SET PROBLEM →
Reproduce every record below, switching "webpages" to "web pages" and keeping everything else the same.

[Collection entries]
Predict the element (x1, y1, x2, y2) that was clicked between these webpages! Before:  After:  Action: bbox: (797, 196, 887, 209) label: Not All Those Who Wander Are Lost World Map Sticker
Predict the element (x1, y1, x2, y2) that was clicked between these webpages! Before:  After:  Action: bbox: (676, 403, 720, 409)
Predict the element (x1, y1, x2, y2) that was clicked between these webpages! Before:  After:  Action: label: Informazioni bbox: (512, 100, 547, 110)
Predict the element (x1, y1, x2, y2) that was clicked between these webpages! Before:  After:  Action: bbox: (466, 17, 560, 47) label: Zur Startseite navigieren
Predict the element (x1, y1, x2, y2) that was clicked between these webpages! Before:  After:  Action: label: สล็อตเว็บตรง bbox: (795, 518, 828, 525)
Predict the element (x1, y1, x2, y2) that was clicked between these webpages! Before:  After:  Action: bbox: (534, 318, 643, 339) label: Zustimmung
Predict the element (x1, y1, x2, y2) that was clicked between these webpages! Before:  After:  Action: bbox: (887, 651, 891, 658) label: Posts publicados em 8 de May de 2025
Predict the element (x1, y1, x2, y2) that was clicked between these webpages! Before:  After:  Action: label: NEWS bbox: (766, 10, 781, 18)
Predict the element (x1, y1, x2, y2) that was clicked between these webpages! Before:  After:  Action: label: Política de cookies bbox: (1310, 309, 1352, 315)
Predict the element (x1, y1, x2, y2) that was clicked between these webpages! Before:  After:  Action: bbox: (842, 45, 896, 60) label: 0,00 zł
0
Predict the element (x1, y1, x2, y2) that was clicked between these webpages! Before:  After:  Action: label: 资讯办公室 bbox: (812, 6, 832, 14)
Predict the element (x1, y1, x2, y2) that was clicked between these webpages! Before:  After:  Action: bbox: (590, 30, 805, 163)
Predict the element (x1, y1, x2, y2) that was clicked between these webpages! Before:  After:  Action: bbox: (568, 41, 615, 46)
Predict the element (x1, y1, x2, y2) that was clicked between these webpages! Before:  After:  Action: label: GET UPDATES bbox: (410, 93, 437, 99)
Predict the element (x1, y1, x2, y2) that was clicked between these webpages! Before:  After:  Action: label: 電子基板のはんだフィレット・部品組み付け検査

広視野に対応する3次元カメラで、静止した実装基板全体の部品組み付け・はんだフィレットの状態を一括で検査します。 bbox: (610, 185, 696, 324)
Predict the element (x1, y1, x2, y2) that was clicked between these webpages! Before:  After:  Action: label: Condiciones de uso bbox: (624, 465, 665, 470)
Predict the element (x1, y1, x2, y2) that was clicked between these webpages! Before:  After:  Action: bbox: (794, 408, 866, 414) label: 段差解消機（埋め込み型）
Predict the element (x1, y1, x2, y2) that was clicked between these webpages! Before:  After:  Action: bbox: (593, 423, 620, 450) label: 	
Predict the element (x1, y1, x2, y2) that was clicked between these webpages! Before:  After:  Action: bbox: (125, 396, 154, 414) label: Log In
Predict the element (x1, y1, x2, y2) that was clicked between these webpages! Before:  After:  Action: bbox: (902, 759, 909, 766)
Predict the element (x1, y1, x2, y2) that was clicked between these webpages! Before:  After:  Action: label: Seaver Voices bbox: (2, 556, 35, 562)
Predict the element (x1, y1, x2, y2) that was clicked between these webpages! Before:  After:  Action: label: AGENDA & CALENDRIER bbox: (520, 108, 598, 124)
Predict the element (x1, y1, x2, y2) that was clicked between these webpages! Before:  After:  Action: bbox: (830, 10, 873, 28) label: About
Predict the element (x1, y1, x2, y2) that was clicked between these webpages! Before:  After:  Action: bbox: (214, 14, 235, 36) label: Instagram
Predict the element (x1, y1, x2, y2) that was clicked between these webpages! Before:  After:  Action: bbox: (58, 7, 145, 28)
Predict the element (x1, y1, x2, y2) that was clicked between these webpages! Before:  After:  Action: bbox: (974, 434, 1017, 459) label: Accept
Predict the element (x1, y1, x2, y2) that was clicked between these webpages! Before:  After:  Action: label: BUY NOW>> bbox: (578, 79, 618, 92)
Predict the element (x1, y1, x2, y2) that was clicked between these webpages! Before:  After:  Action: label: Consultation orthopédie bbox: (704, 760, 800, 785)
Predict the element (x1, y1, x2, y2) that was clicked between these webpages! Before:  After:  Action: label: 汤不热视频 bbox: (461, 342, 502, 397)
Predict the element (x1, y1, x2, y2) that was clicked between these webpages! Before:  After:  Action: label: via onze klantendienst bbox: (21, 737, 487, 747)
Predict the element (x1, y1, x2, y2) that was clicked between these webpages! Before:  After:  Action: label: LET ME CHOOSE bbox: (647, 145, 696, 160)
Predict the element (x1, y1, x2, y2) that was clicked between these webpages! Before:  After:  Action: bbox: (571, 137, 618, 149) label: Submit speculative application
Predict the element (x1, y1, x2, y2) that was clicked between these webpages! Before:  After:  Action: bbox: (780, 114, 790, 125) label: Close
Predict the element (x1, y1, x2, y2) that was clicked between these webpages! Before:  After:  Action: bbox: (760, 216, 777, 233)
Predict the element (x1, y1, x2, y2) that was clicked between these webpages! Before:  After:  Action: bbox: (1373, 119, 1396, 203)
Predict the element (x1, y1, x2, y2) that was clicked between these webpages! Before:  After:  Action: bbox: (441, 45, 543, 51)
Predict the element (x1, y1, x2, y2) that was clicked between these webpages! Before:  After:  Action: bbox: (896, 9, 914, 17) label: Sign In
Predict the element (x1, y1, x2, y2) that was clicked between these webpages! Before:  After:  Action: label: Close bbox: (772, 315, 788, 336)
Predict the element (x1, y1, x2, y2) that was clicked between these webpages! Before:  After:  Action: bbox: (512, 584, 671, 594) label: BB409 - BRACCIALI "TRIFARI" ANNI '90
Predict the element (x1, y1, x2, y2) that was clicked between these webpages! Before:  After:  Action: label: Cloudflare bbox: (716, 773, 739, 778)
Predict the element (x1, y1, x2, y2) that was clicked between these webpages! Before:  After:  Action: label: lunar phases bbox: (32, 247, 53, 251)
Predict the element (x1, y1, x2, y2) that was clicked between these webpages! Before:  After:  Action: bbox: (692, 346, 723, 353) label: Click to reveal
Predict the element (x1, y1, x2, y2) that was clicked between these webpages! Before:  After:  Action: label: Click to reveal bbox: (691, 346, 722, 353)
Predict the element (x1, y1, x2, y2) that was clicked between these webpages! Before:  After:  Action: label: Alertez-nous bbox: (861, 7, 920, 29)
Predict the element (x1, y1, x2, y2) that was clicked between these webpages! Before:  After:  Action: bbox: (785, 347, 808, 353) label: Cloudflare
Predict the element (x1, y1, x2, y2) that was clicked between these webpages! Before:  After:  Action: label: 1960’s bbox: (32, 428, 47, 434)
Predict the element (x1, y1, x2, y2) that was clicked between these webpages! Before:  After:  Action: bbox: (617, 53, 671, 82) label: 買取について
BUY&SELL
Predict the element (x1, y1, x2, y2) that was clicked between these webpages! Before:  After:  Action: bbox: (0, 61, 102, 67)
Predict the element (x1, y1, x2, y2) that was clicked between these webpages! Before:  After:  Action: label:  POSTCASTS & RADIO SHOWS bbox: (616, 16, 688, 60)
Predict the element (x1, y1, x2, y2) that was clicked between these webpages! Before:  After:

FINAL RESULT →
Predict the element (x1, y1, x2, y2) that was clicked between these web pages! Before:  After:  Action: bbox: (797, 196, 887, 209) label: Not All Those Who Wander Are Lost World Map Sticker
Predict the element (x1, y1, x2, y2) that was clicked between these web pages! Before:  After:  Action: bbox: (676, 403, 720, 409)
Predict the element (x1, y1, x2, y2) that was clicked between these web pages! Before:  After:  Action: label: Informazioni bbox: (512, 100, 547, 110)
Predict the element (x1, y1, x2, y2) that was clicked between these web pages! Before:  After:  Action: bbox: (466, 17, 560, 47) label: Zur Startseite navigieren
Predict the element (x1, y1, x2, y2) that was clicked between these web pages! Before:  After:  Action: label: สล็อตเว็บตรง bbox: (795, 518, 828, 525)
Predict the element (x1, y1, x2, y2) that was clicked between these web pages! Before:  After:  Action: bbox: (534, 318, 643, 339) label: Zustimmung
Predict the element (x1, y1, x2, y2) that was clicked between these web pages! Before:  After:  Action: bbox: (887, 651, 891, 658) label: Posts publicados em 8 de May de 2025
Predict the element (x1, y1, x2, y2) that was clicked between these web pages! Before:  After:  Action: label: NEWS bbox: (766, 10, 781, 18)
Predict the element (x1, y1, x2, y2) that was clicked between these web pages! Before:  After:  Action: label: Política de cookies bbox: (1310, 309, 1352, 315)
Predict the element (x1, y1, x2, y2) that was clicked between these web pages! Before:  After:  Action: bbox: (842, 45, 896, 60) label: 0,00 zł
0
Predict the element (x1, y1, x2, y2) that was clicked between these web pages! Before:  After:  Action: label: 资讯办公室 bbox: (812, 6, 832, 14)
Predict the element (x1, y1, x2, y2) that was clicked between these web pages! Before:  After:  Action: bbox: (590, 30, 805, 163)
Predict the element (x1, y1, x2, y2) that was clicked between these web pages! Before:  After:  Action: bbox: (568, 41, 615, 46)
Predict the element (x1, y1, x2, y2) that was clicked between these web pages! Before:  After:  Action: label: GET UPDATES bbox: (410, 93, 437, 99)
Predict the element (x1, y1, x2, y2) that was clicked between these web pages! Before:  After:  Action: label: 電子基板のはんだフィレット・部品組み付け検査

広視野に対応する3次元カメラで、静止した実装基板全体の部品組み付け・はんだフィレットの状態を一括で検査します。 bbox: (610, 185, 696, 324)
Predict the element (x1, y1, x2, y2) that was clicked between these web pages! Before:  After:  Action: label: Condiciones de uso bbox: (624, 465, 665, 470)
Predict the element (x1, y1, x2, y2) that was clicked between these web pages! Before:  After:  Action: bbox: (794, 408, 866, 414) label: 段差解消機（埋め込み型）
Predict the element (x1, y1, x2, y2) that was clicked between these web pages! Before:  After:  Action: bbox: (593, 423, 620, 450) label: 	
Predict the element (x1, y1, x2, y2) that was clicked between these web pages! Before:  After:  Action: bbox: (125, 396, 154, 414) label: Log In
Predict the element (x1, y1, x2, y2) that was clicked between these web pages! Before:  After:  Action: bbox: (902, 759, 909, 766)
Predict the element (x1, y1, x2, y2) that was clicked between these web pages! Before:  After:  Action: label: Seaver Voices bbox: (2, 556, 35, 562)
Predict the element (x1, y1, x2, y2) that was clicked between these web pages! Before:  After:  Action: label: AGENDA & CALENDRIER bbox: (520, 108, 598, 124)
Predict the element (x1, y1, x2, y2) that was clicked between these web pages! Before:  After:  Action: bbox: (830, 10, 873, 28) label: About
Predict the element (x1, y1, x2, y2) that was clicked between these web pages! Before:  After:  Action: bbox: (214, 14, 235, 36) label: Instagram
Predict the element (x1, y1, x2, y2) that was clicked between these web pages! Before:  After:  Action: bbox: (58, 7, 145, 28)
Predict the element (x1, y1, x2, y2) that was clicked between these web pages! Before:  After:  Action: bbox: (974, 434, 1017, 459) label: Accept
Predict the element (x1, y1, x2, y2) that was clicked between these web pages! Before:  After:  Action: label: BUY NOW>> bbox: (578, 79, 618, 92)
Predict the element (x1, y1, x2, y2) that was clicked between these web pages! Before:  After:  Action: label: Consultation orthopédie bbox: (704, 760, 800, 785)
Predict the element (x1, y1, x2, y2) that was clicked between these web pages! Before:  After:  Action: label: 汤不热视频 bbox: (461, 342, 502, 397)
Predict the element (x1, y1, x2, y2) that was clicked between these web pages! Before:  After:  Action: label: via onze klantendienst bbox: (21, 737, 487, 747)
Predict the element (x1, y1, x2, y2) that was clicked between these web pages! Before:  After:  Action: label: LET ME CHOOSE bbox: (647, 145, 696, 160)
Predict the element (x1, y1, x2, y2) that was clicked between these web pages! Before:  After:  Action: bbox: (571, 137, 618, 149) label: Submit speculative application
Predict the element (x1, y1, x2, y2) that was clicked between these web pages! Before:  After:  Action: bbox: (780, 114, 790, 125) label: Close
Predict the element (x1, y1, x2, y2) that was clicked between these web pages! Before:  After:  Action: bbox: (760, 216, 777, 233)
Predict the element (x1, y1, x2, y2) that was clicked between these web pages! Before:  After:  Action: bbox: (1373, 119, 1396, 203)
Predict the element (x1, y1, x2, y2) that was clicked between these web pages! Before:  After:  Action: bbox: (441, 45, 543, 51)
Predict the element (x1, y1, x2, y2) that was clicked between these web pages! Before:  After:  Action: bbox: (896, 9, 914, 17) label: Sign In
Predict the element (x1, y1, x2, y2) that was clicked between these web pages! Before:  After:  Action: label: Close bbox: (772, 315, 788, 336)
Predict the element (x1, y1, x2, y2) that was clicked between these web pages! Before:  After:  Action: bbox: (512, 584, 671, 594) label: BB409 - BRACCIALI "TRIFARI" ANNI '90
Predict the element (x1, y1, x2, y2) that was clicked between these web pages! Before:  After:  Action: label: Cloudflare bbox: (716, 773, 739, 778)
Predict the element (x1, y1, x2, y2) that was clicked between these web pages! Before:  After:  Action: label: lunar phases bbox: (32, 247, 53, 251)
Predict the element (x1, y1, x2, y2) that was clicked between these web pages! Before:  After:  Action: bbox: (692, 346, 723, 353) label: Click to reveal
Predict the element (x1, y1, x2, y2) that was clicked between these web pages! Before:  After:  Action: label: Click to reveal bbox: (691, 346, 722, 353)
Predict the element (x1, y1, x2, y2) that was clicked between these web pages! Before:  After:  Action: label: Alertez-nous bbox: (861, 7, 920, 29)
Predict the element (x1, y1, x2, y2) that was clicked between these web pages! Before:  After:  Action: bbox: (785, 347, 808, 353) label: Cloudflare
Predict the element (x1, y1, x2, y2) that was clicked between these web pages! Before:  After:  Action: label: 1960’s bbox: (32, 428, 47, 434)
Predict the element (x1, y1, x2, y2) that was clicked between these web pages! Before:  After:  Action: bbox: (617, 53, 671, 82) label: 買取について
BUY&SELL
Predict the element (x1, y1, x2, y2) that was clicked between these web pages! Before:  After:  Action: bbox: (0, 61, 102, 67)
Predict the element (x1, y1, x2, y2) that was clicked between these web pages! Before:  After:  Action: label:  POSTCASTS & RADIO SHOWS bbox: (616, 16, 688, 60)
Predict the element (x1, y1, x2, y2) that was clicked between these web pages! Before:  After:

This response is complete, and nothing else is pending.